My wife and I had been dreaming about living in Europe for quite a while. I lived in Germany before, just across the border in Aachen. Germany therefore was logically the first place to explore, but I also looked into almost every other country in Europe for things like market, security, health system and others. In the end, I was amazed to see how well the Netherlands scored on my measurements so the country quickly made it to the top of my short list.
Through Alex, whom I knew from the software community, I heard about Knab. I called him and we chatted for hours about the company and the Netherlands. It’s rather a big step to cross the ocean and go and live in a completely different country, especially with small kids. My oldest daughter is seven and I find it great that this gives her the opportunity to learn multiple languages and develop herself.
I didn’t know the Knab brand or company, but it sounded interesting to gain experience within the financial market since I worked in the energy sector for so long and also wanted something new. As soon as I had the first Skype interview it felt right. For the third interview I came to Knab, and that was the beginning of this adventure.

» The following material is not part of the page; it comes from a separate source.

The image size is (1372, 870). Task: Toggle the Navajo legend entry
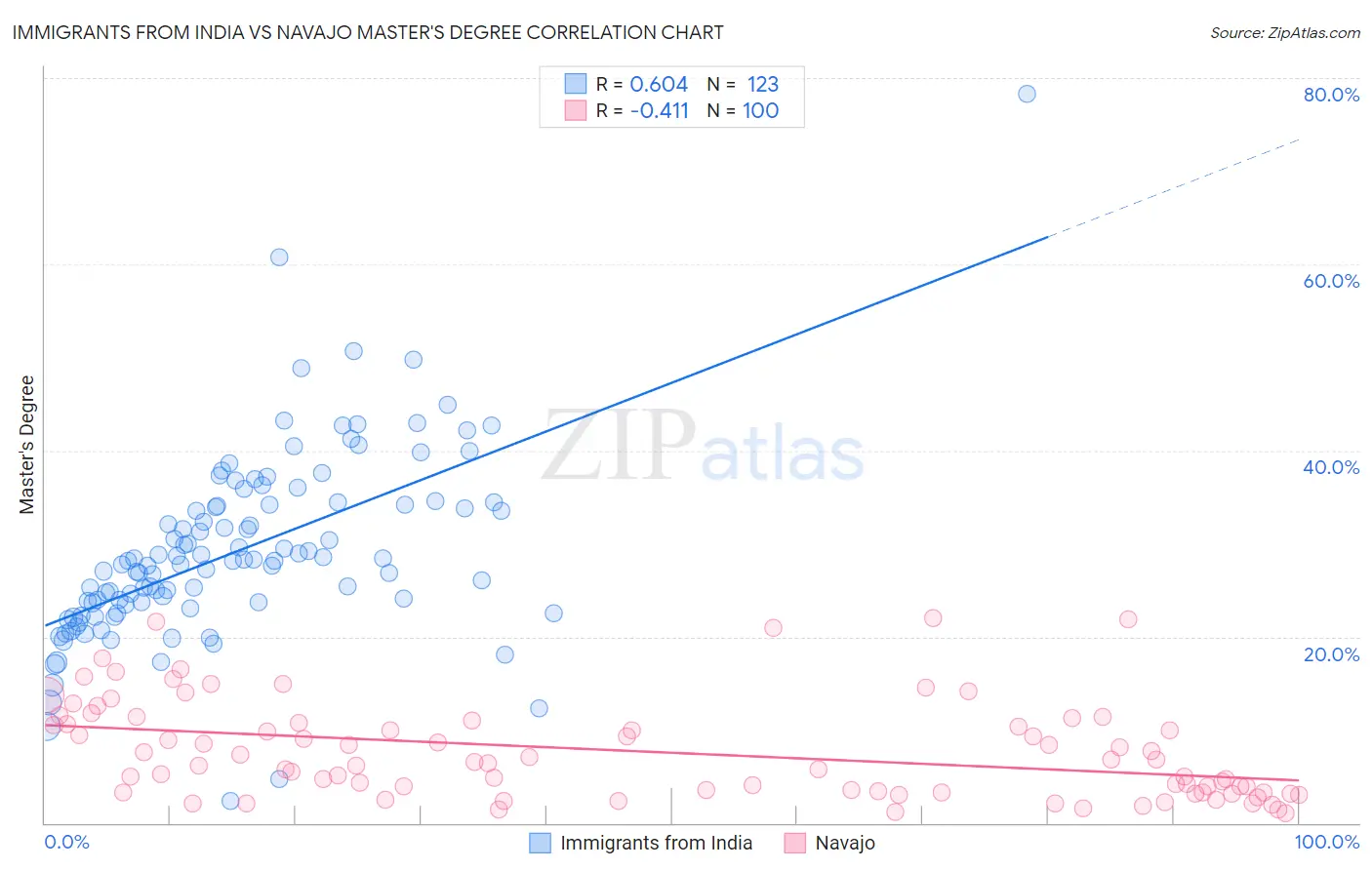tap(829, 843)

I arrived on a Friday, and after exploring the city during the weekend, I started on Monday at the office. Although everyone was very welcoming, it was quite a heavy day mentally as I wasn’t used to speaking English all day long and the jetlag wasn’t quite gone yet either.
As a Principal Software Engineer you coach software engineers and develop plans to improve Knab’s IT-architecture. Therefore, I had quite a lot of meetings within the first days and weeks, and I soon got to know many colleagues.
Wow, definitely the lunch. In Brazil we always have warm food like big steaks for lunch. Here this is much faster, usually with sandwiches and salad only. On the other hand, I really love that I can bike everywhere I want to go. I bike to work, around the city and with my kids.
The colleagues here are more direct, which is great. Everyone is very open and I love the sense of humour. I also love the fact that my team is culturally very diverse. What we could learn from Brazil? That if there is a problem, it’s never one person’s problem but the team’s.